→ Descripción del problema
Por favor, cita textualmente del extracto sobre la territorialidad todo lo que va desde "Este abanico de" hasta "el espacio geográfico.".
== Extracto ==
Este abanico de tensiones (t1)-(t2)-(t3), en el seno del triángulo (A-B-C), se puede denominar territorialidad. Ella organiza y articula las escalas de los territorios y las redes que frecuenta y/o que se representa cada individuo. Revela la manera como cada uno teje su relación con los espacios que practica, que se representa y con los cuales se identifica. Ahora bien, para un área geográfica o un conjunto de lugares dado, el número de individuos muestra una cierta mímesis, una relativa similitud de comportamientos y estructuras de itinerarios de desplazamientos. En consecuencia, la territorialidad expresa, en más de un aspecto, el paso del sujeto humano a sus colectivos sociales de referencia, tanto en términos de prácticas e identificación de lugares, como de representaciones de sus relaciones en el espacio geográfico.
Esta teorización de la territorialidad plantea un debate (Di Méo, 2014). Se la puede proponer en la perspectiva del advenimiento de un tercer paradigma de la geografía –después del paradigma vertical de las relaciones hombre-medio y el paradigma horizontal de la dinámica de las formas del espacio. Se trata del paradigma transversal y holístico que agrega a los dos primeros la toma en consideración del universo de las representaciones y los imaginarios, para comprender plenamente la verdadera naturaleza del espacio humano y social.
En suma, la pareja territorio/territorialidad constituye un complejo geográfico estructurante de la sociedad que lo produce. Por complejo geográfico estructurante es necesario entender una combinación socioespacial en el seno de la cual el espacio territorializado interviene en tanto que sustancia y en tanto que modalidad de la acción humana. La teoría de la estructuración (Giddens, 1987) describe de qué modo una determinada acción produce objetos (territorios) y relaciones (territorialidades) geográficas a través de individuos competentes y reflexivos, autónomos y sin embargo socialmente normados, que evolucionan en espacios-tiempos específicos: acción y actores que experimentan a su turno el efecto estructurante de esas formas dinámicas del espacio y de las tensiones que ellas ejercen sobre sus prácticas y sus representaciones.
===
== Datos proporcionados ==
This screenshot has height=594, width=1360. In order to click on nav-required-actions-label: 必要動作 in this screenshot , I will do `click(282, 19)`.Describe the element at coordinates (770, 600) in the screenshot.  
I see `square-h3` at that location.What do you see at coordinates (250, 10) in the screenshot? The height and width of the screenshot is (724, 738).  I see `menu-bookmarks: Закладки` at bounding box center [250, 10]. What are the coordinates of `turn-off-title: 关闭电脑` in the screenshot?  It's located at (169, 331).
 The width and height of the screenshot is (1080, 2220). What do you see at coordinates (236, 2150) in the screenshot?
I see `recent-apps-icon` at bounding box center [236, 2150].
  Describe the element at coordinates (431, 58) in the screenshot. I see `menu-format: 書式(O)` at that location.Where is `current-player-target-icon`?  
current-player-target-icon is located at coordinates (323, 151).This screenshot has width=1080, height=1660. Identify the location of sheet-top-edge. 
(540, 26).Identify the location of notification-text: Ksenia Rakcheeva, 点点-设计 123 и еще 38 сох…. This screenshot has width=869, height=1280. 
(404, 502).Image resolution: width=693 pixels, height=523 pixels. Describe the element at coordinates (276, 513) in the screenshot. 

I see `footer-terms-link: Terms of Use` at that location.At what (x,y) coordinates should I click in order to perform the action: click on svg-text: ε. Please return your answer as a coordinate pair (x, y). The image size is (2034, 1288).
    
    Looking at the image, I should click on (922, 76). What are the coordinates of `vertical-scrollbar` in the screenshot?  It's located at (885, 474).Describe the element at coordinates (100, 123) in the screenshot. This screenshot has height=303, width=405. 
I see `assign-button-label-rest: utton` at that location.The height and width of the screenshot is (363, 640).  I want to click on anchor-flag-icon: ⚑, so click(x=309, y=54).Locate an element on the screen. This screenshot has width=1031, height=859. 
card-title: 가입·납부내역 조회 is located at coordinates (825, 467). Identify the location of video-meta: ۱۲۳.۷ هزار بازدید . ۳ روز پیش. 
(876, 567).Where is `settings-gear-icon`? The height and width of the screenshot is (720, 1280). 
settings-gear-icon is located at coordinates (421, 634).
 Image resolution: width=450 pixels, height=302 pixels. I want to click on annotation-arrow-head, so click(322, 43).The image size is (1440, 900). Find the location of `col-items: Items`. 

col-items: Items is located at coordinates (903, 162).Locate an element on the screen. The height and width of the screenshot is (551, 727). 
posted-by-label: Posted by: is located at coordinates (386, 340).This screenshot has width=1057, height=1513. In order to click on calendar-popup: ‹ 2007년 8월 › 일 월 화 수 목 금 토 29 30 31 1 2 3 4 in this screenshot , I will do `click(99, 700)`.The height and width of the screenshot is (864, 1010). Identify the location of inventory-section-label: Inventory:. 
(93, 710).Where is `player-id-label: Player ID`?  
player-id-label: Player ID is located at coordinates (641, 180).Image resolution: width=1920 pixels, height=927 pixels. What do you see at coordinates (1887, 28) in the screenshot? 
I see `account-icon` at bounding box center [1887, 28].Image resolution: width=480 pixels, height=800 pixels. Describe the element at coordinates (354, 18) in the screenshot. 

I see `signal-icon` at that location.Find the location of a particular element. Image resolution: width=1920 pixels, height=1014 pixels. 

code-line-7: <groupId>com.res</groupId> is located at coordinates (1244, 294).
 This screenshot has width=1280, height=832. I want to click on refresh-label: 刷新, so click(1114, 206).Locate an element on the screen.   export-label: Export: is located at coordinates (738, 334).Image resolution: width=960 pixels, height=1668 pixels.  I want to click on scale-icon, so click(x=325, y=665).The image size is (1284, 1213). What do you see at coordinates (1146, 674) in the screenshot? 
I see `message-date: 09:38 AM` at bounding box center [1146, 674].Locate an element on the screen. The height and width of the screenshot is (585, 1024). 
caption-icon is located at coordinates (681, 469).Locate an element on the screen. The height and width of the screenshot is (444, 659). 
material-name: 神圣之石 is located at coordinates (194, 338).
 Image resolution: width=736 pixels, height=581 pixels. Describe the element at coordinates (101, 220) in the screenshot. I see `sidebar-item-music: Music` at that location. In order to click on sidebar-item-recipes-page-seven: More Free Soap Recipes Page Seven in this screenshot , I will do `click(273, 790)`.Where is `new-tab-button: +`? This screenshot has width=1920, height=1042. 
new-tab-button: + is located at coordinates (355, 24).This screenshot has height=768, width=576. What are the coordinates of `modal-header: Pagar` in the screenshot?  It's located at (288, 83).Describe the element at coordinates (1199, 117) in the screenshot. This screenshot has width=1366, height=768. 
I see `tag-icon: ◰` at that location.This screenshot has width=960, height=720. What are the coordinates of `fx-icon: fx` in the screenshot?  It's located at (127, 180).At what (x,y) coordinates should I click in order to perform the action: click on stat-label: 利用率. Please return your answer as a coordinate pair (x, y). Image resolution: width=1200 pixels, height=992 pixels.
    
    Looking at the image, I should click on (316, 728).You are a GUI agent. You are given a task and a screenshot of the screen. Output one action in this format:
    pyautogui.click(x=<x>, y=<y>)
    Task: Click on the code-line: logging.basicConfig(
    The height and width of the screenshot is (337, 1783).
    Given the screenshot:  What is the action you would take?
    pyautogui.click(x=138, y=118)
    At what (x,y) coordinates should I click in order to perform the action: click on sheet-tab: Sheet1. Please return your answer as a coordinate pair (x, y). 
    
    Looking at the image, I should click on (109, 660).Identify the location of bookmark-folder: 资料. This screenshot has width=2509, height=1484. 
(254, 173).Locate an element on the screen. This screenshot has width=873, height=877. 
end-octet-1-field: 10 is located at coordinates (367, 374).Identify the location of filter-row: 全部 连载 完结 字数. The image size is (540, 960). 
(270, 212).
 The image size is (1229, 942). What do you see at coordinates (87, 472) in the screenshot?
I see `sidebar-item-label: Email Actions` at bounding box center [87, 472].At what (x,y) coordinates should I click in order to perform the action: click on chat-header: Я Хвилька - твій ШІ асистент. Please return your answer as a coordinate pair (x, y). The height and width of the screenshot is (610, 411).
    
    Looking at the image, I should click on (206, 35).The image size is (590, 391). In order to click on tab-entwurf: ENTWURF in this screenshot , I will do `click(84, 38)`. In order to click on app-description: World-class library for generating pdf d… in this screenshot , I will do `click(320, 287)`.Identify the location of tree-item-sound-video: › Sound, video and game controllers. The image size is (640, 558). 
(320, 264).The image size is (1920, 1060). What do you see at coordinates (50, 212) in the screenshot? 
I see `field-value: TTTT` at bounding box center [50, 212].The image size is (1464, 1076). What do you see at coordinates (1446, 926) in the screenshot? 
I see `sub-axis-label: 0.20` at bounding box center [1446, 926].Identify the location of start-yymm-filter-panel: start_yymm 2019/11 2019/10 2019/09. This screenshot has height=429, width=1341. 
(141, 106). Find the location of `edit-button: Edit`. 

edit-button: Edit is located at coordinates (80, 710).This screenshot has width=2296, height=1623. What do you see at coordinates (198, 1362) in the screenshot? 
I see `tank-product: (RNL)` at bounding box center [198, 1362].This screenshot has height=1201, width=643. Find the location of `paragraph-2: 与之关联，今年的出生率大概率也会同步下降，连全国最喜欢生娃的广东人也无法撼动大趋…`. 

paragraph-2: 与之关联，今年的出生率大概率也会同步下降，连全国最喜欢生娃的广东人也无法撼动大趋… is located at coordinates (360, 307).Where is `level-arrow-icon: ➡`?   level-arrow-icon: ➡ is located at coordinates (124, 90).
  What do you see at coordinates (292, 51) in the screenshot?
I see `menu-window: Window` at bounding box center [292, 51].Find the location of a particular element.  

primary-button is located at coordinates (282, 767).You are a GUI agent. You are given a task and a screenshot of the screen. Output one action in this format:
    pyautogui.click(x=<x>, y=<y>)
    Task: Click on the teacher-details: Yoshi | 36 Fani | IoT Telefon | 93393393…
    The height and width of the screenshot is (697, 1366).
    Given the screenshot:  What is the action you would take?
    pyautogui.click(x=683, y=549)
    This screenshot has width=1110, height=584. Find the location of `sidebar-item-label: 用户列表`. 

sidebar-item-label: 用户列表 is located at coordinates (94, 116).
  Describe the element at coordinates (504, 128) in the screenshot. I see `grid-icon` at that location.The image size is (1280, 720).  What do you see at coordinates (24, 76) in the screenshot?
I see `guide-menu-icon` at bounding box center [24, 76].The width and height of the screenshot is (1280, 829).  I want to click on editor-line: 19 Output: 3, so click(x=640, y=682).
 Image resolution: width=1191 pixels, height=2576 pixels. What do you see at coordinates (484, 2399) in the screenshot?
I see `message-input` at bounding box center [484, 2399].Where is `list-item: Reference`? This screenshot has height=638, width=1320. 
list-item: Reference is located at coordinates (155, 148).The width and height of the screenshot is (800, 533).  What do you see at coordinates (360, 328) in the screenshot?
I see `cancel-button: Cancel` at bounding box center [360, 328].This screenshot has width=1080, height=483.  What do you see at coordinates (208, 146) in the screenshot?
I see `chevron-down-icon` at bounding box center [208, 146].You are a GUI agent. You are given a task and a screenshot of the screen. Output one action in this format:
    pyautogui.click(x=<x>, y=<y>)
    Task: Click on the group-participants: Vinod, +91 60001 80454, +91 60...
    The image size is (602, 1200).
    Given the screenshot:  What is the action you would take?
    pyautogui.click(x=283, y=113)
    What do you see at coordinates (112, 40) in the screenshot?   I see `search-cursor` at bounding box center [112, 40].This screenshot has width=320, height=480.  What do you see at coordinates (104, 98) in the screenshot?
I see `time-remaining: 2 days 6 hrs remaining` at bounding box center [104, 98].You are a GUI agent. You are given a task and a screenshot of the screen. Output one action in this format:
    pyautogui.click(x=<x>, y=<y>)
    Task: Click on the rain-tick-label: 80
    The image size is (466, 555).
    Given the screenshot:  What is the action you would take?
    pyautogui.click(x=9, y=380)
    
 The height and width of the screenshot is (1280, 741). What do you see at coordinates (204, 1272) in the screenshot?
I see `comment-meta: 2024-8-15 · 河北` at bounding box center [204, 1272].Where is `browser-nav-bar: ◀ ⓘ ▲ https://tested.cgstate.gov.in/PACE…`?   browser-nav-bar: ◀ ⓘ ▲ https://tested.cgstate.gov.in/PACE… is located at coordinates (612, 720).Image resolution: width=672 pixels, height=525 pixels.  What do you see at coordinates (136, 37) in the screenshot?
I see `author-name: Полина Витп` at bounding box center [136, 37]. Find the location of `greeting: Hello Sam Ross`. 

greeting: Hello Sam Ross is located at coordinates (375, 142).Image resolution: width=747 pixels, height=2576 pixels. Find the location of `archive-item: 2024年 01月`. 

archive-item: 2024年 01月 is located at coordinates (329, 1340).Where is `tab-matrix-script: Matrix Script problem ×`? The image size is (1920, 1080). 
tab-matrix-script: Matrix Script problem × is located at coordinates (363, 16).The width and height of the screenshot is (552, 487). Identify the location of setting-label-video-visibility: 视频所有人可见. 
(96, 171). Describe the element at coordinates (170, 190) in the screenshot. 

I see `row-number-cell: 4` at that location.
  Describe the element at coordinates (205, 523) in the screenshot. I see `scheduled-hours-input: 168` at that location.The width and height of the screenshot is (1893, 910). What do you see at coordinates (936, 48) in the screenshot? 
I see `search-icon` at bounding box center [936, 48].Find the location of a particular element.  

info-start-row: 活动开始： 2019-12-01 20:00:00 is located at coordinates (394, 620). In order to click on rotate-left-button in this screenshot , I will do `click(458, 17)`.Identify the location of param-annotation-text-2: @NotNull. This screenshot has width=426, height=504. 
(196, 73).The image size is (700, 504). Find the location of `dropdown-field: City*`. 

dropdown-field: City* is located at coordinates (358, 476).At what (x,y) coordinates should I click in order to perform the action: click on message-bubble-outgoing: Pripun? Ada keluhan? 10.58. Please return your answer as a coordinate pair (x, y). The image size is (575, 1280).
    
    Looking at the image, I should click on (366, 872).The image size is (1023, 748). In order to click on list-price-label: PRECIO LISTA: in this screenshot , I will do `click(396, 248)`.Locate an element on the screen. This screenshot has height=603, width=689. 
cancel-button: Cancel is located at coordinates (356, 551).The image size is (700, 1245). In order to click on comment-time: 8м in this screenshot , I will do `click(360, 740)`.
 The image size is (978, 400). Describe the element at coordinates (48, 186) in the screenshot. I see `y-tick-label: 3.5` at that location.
===
→ Respuesta
Este abanico de tensiones (t1)-(t2)-(t3), en el seno del triángulo (A-B-C), se puede denominar territorialidad. Ella organiza y articula las escalas de los territorios y las redes que frecuenta y/o que se representa cada individuo. Revela la manera como cada uno teje su relación con los espacios que practica, que se representa y con los cuales se identifica. Ahora bien, para un área geográfica o un conjunto de lugares dado, el número de individuos muestra una cierta mímesis, una relativa similitud de comportamientos y estructuras de itinerarios de desplazamientos. En consecuencia, la territorialidad expresa, en más de un aspecto, el paso del sujeto humano a sus colectivos sociales de referencia, tanto en términos de prácticas e identificación de lugares, como de representaciones de sus relaciones en el espacio geográfico.